> _Problem statement_: Once you have read the entries below, write them all out again exactly.

> _Data for this exercise_:
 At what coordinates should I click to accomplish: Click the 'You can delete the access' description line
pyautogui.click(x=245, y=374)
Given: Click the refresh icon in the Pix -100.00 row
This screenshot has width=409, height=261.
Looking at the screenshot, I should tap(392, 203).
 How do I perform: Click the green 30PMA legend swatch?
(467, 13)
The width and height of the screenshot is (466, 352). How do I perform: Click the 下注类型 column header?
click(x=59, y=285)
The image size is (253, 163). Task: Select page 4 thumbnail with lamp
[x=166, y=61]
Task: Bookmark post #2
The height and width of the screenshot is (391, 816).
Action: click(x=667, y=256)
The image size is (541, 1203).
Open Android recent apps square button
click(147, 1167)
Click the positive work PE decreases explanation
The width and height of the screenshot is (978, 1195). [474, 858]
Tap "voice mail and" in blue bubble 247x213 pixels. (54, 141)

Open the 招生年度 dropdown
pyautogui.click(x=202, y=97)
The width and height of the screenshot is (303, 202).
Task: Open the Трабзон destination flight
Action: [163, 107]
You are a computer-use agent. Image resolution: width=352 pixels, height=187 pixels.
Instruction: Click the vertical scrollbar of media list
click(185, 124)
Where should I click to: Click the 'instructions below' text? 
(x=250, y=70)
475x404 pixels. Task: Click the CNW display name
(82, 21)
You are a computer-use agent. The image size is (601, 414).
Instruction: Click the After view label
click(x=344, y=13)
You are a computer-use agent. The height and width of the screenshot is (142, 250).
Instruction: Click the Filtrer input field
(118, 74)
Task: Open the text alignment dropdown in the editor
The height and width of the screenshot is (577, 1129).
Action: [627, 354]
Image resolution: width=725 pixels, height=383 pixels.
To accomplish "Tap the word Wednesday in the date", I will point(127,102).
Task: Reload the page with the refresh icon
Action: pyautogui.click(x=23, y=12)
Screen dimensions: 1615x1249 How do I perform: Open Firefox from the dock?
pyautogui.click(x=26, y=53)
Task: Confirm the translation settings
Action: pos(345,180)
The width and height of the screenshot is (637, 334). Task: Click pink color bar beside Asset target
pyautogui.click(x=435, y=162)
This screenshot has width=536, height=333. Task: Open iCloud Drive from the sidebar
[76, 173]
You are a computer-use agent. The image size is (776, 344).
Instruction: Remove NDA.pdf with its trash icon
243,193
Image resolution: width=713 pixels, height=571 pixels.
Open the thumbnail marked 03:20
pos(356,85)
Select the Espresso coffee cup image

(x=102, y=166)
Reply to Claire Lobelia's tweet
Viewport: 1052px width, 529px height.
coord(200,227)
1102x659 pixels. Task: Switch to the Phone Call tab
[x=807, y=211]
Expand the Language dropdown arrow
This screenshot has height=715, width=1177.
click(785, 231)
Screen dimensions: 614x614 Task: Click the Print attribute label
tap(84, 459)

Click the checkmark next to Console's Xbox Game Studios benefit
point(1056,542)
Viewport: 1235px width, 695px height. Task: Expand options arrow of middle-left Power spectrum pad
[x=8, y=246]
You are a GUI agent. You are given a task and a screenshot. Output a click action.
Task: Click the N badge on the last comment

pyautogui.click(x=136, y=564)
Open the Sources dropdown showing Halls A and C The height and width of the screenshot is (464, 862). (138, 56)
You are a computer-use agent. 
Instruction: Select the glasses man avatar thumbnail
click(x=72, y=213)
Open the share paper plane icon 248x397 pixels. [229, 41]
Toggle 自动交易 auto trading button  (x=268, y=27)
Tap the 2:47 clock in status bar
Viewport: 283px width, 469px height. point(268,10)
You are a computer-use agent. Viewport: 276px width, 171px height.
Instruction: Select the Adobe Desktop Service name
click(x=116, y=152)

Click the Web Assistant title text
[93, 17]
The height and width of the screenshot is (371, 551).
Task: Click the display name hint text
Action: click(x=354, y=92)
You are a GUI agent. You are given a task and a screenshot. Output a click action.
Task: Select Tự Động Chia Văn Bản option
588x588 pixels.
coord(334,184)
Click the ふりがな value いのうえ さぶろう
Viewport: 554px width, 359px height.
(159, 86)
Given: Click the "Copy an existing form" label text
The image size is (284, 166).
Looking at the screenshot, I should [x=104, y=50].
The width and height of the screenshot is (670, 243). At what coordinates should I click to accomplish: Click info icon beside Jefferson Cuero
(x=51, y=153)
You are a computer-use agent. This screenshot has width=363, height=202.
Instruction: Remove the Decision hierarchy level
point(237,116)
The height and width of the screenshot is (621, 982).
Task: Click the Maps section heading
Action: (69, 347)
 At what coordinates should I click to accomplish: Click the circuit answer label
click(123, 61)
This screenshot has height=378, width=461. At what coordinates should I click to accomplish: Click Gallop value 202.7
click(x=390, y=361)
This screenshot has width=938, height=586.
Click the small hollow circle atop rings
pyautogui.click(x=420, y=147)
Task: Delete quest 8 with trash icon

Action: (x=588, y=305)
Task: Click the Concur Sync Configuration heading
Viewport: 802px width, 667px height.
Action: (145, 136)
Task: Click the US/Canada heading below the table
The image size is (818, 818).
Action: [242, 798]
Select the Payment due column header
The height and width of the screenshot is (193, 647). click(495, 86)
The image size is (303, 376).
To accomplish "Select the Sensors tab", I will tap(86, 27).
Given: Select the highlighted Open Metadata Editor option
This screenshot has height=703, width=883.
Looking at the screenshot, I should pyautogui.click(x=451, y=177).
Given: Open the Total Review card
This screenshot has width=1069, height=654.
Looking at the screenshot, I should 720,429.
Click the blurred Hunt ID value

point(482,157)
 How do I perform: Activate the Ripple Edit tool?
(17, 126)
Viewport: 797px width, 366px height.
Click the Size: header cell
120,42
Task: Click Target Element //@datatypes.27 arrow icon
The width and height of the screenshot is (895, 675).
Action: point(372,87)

> _Your response_:
 At what coordinates should I click to accomplish: Click the 'You can delete the access' description line
pyautogui.click(x=245, y=374)
Given: Click the refresh icon in the Pix -100.00 row
This screenshot has width=409, height=261.
Looking at the screenshot, I should tap(392, 203).
 How do I perform: Click the green 30PMA legend swatch?
(467, 13)
The width and height of the screenshot is (466, 352). How do I perform: Click the 下注类型 column header?
click(x=59, y=285)
The image size is (253, 163). Task: Select page 4 thumbnail with lamp
[x=166, y=61]
Task: Bookmark post #2
The height and width of the screenshot is (391, 816).
Action: click(x=667, y=256)
The image size is (541, 1203).
Open Android recent apps square button
click(147, 1167)
Click the positive work PE decreases explanation
The width and height of the screenshot is (978, 1195). [474, 858]
Tap "voice mail and" in blue bubble 247x213 pixels. (54, 141)

Open the 招生年度 dropdown
pyautogui.click(x=202, y=97)
The width and height of the screenshot is (303, 202).
Task: Open the Трабзон destination flight
Action: [163, 107]
You are a computer-use agent. Image resolution: width=352 pixels, height=187 pixels.
Instruction: Click the vertical scrollbar of media list
click(185, 124)
Where should I click to: Click the 'instructions below' text? 
(x=250, y=70)
475x404 pixels. Task: Click the CNW display name
(82, 21)
You are a computer-use agent. The image size is (601, 414).
Instruction: Click the After view label
click(x=344, y=13)
You are a computer-use agent. The height and width of the screenshot is (142, 250).
Instruction: Click the Filtrer input field
(118, 74)
Task: Open the text alignment dropdown in the editor
The height and width of the screenshot is (577, 1129).
Action: [627, 354]
Image resolution: width=725 pixels, height=383 pixels.
To accomplish "Tap the word Wednesday in the date", I will point(127,102).
Task: Reload the page with the refresh icon
Action: pyautogui.click(x=23, y=12)
Screen dimensions: 1615x1249 How do I perform: Open Firefox from the dock?
pyautogui.click(x=26, y=53)
Task: Confirm the translation settings
Action: pos(345,180)
The width and height of the screenshot is (637, 334). Task: Click pink color bar beside Asset target
pyautogui.click(x=435, y=162)
This screenshot has width=536, height=333. Task: Open iCloud Drive from the sidebar
[76, 173]
You are a computer-use agent. The image size is (776, 344).
Instruction: Remove NDA.pdf with its trash icon
243,193
Image resolution: width=713 pixels, height=571 pixels.
Open the thumbnail marked 03:20
pos(356,85)
Select the Espresso coffee cup image

(x=102, y=166)
Reply to Claire Lobelia's tweet
Viewport: 1052px width, 529px height.
coord(200,227)
1102x659 pixels. Task: Switch to the Phone Call tab
[x=807, y=211]
Expand the Language dropdown arrow
This screenshot has height=715, width=1177.
click(785, 231)
Screen dimensions: 614x614 Task: Click the Print attribute label
tap(84, 459)

Click the checkmark next to Console's Xbox Game Studios benefit
point(1056,542)
Viewport: 1235px width, 695px height. Task: Expand options arrow of middle-left Power spectrum pad
[x=8, y=246]
You are a GUI agent. You are given a task and a screenshot. Output a click action.
Task: Click the N badge on the last comment

pyautogui.click(x=136, y=564)
Open the Sources dropdown showing Halls A and C The height and width of the screenshot is (464, 862). (138, 56)
You are a computer-use agent. 
Instruction: Select the glasses man avatar thumbnail
click(x=72, y=213)
Open the share paper plane icon 248x397 pixels. [229, 41]
Toggle 自动交易 auto trading button  (x=268, y=27)
Tap the 2:47 clock in status bar
Viewport: 283px width, 469px height. point(268,10)
You are a computer-use agent. Viewport: 276px width, 171px height.
Instruction: Select the Adobe Desktop Service name
click(x=116, y=152)

Click the Web Assistant title text
[93, 17]
The height and width of the screenshot is (371, 551).
Task: Click the display name hint text
Action: click(x=354, y=92)
You are a GUI agent. You are given a task and a screenshot. Output a click action.
Task: Select Tự Động Chia Văn Bản option
588x588 pixels.
coord(334,184)
Click the ふりがな value いのうえ さぶろう
Viewport: 554px width, 359px height.
(159, 86)
Given: Click the "Copy an existing form" label text
The image size is (284, 166).
Looking at the screenshot, I should [x=104, y=50].
The width and height of the screenshot is (670, 243). At what coordinates should I click to accomplish: Click info icon beside Jefferson Cuero
(x=51, y=153)
You are a computer-use agent. This screenshot has width=363, height=202.
Instruction: Remove the Decision hierarchy level
point(237,116)
The height and width of the screenshot is (621, 982).
Task: Click the Maps section heading
Action: (69, 347)
 At what coordinates should I click to accomplish: Click the circuit answer label
click(123, 61)
This screenshot has height=378, width=461. At what coordinates should I click to accomplish: Click Gallop value 202.7
click(x=390, y=361)
This screenshot has width=938, height=586.
Click the small hollow circle atop rings
pyautogui.click(x=420, y=147)
Task: Delete quest 8 with trash icon

Action: (x=588, y=305)
Task: Click the Concur Sync Configuration heading
Viewport: 802px width, 667px height.
Action: (145, 136)
Task: Click the US/Canada heading below the table
The image size is (818, 818).
Action: [242, 798]
Select the Payment due column header
The height and width of the screenshot is (193, 647). click(495, 86)
The image size is (303, 376).
To accomplish "Select the Sensors tab", I will tap(86, 27).
Given: Select the highlighted Open Metadata Editor option
This screenshot has height=703, width=883.
Looking at the screenshot, I should pyautogui.click(x=451, y=177).
Given: Open the Total Review card
This screenshot has width=1069, height=654.
Looking at the screenshot, I should 720,429.
Click the blurred Hunt ID value

point(482,157)
 How do I perform: Activate the Ripple Edit tool?
(17, 126)
Viewport: 797px width, 366px height.
Click the Size: header cell
120,42
Task: Click Target Element //@datatypes.27 arrow icon
The width and height of the screenshot is (895, 675).
Action: point(372,87)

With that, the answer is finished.